West Bend natives Sickler and partner Keefe Olig began looking into legal hemp-based product sales, made possible by the 2018 Federal Farm Bill, which legalized the growth and sale of hemp products in the state. The breaking point for Wisconsin growers and vendors is the amount of tetrahydrocannabinol (THC)—the stuff that makes you high—found in the plant. Cannabis plants or products must weigh in at or less than THC delta-9, or 0.3%. Levels beyond that amount push the plant over the line from a source of simple farm products like rope and animal bedding, into the intoxicating realm of a Schedule 1 drug on par with heroin and other opioids, LSD, peyote and other forbidden fruit.
In 2018, Sickler and Olig started bringing together the idea of a cannabis products shop while sitting around Stickler’s kitchen table. Today, the partners have grown their enterprise, named TerraSol, into two retail outlets—one in Milwaukee’s Third Ward and the other in Menomonee Falls.
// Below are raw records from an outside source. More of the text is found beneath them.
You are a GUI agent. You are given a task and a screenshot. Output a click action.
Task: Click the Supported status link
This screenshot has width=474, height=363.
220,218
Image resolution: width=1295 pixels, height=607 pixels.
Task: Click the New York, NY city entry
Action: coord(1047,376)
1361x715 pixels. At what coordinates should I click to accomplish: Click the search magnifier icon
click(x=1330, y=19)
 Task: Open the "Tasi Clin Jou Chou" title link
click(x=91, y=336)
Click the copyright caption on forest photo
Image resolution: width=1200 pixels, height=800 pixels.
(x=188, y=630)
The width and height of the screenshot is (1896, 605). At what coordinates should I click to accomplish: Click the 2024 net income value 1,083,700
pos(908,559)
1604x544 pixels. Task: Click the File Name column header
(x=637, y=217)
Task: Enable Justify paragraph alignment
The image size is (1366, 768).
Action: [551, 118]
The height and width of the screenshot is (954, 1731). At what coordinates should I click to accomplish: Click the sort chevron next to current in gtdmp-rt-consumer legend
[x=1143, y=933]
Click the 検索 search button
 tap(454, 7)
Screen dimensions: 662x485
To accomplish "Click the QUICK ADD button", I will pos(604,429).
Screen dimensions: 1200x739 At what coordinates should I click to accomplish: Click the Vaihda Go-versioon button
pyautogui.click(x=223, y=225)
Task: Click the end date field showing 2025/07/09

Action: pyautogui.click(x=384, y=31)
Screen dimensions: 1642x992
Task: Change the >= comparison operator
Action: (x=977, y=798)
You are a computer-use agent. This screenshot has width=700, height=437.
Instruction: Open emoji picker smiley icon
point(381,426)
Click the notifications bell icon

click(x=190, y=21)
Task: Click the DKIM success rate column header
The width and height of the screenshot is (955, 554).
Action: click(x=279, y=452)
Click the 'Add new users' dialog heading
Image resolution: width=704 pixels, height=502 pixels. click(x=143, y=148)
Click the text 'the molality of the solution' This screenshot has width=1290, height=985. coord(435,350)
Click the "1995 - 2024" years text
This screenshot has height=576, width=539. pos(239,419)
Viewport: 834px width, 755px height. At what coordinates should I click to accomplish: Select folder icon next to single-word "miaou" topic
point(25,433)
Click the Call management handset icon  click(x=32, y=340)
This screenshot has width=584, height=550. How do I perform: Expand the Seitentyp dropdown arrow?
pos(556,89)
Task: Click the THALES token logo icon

The retail outlets comprise two of the nearly 60 similar shops located throughout the greater Milwaukee area, not counting the many gas stations, liquor stores and other retailers who also may stock some of the same product on their shelves or behind glass counters at the registers. In all cases, consumers must be 21 years old to buy.
Different Approaches
‘We’re all the same in what we sell, but we’re all also a little bit different based on our approach,” the entrepreneur says. “Carrying the right products and providing education to buyers is what sets us apart…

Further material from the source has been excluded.